State health officials are crowing over a new federal report that shows the obesity rate in one area of Iowa’s population is falling. Data from the Centers for Disease Control and Prevention finds the obesity rate for low-income two-to-four-year-olds in Iowa dropped from 15.1-percent to 14.4-percent between 2008 and 2011.
Jill Lange, director of the state’s Supplemental Nutrition Program for Women, Infants and Children, or WIC, says it’s a drop of less than one-percent, but it’s a good start.
“We consider it a big deal because it’s actually going down,” Lange says. “We’ve spent so many years with the trends going up that just even this small decline is very great news for us and lets us know we’ve finally maybe turned that corner and are making some improvements in the obesity rate.”
Lange could not attribute the drop in the obesity rate to any one program, as she says there are a variety of efforts underway to get Iowans to exercise and eat healthier. As for the WIC program, she says some changes were implemented in 2009.
“We made changes which included fresh fruits and vegetables, whole grains, and also providing low-fat and fat-free milk to the participants,” Lange says. “This is something that was totally different than what had been happening before.”
Kayla Shipley, a registered dietitian, is the executive officer of the health promotion unit at the Iowa Department of Public Health. Shipley says they’ve awarded grants to more than one-quarter of Iowa’s counties to focus on healthy eating.

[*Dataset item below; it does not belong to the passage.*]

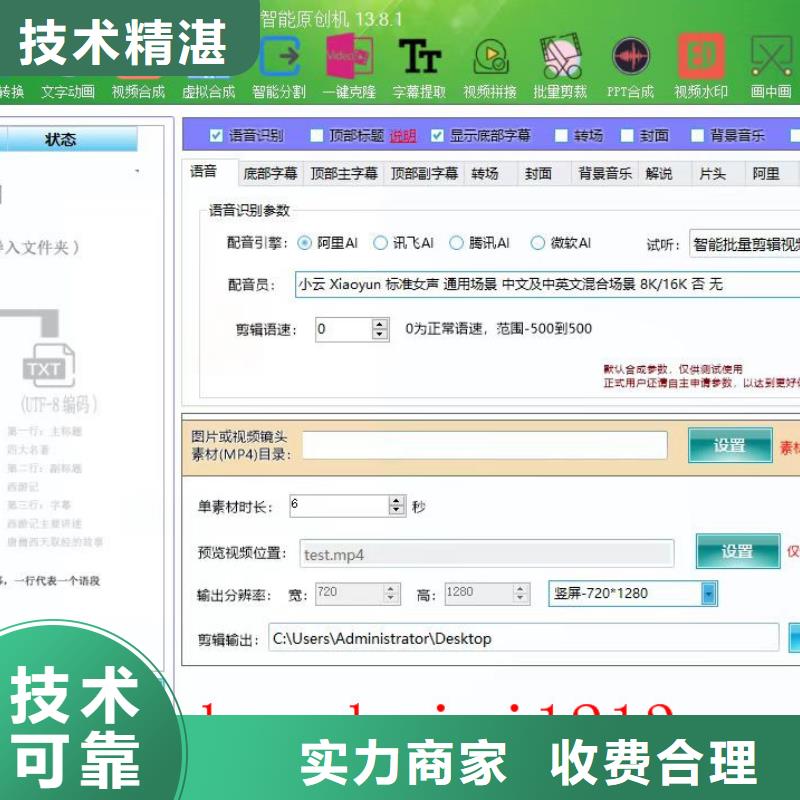
Task: Switch to the 背景音乐 tab
Action: [x=605, y=173]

“Twenty-five of our Iowa counties are implementing Community Transformation Grant strategies to increase the availability of healthy food options,” Shipley says. “We’re starting to see more locations with healthier food options in concession stands, in movie theatres, more access to farmers markets.”
Studies show children are five times more likely to be overweight or obese as an adult if they are overweight or obese between the ages of three and five years. The CDC report shows Iowa is among 19 states with drops in obesity rates among that select group of children.